• Required work
Begin at the line below that has "The image size is (366, 556).". Stop after the line that has "the Show column", repeating each line exactly and leaving out the pictures.

• Records for processing

Content starts

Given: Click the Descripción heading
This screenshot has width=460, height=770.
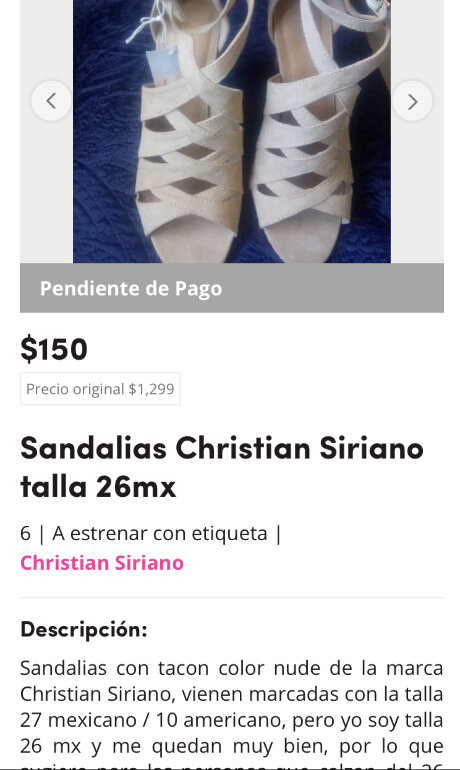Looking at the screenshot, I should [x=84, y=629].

Content ends
Content starts

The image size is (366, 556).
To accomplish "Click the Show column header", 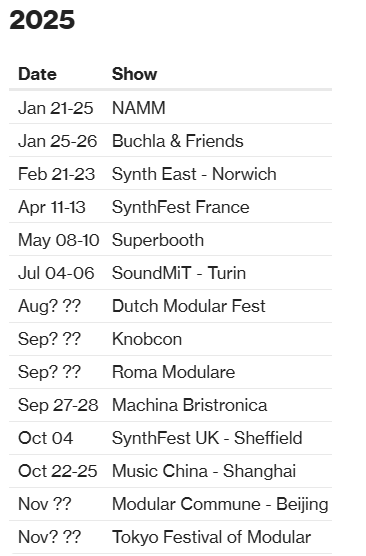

Content ends
Content starts

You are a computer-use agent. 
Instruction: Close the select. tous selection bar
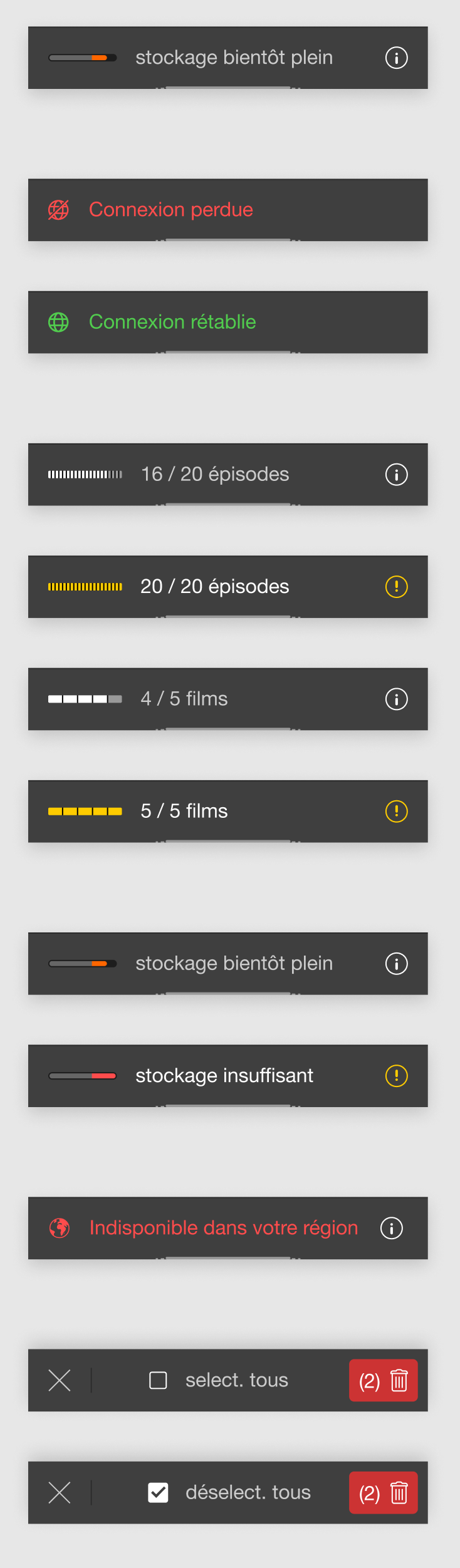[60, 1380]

Content ends

• Exercise response
The image size is (366, 556).
To accomplish "Click the Show column header", 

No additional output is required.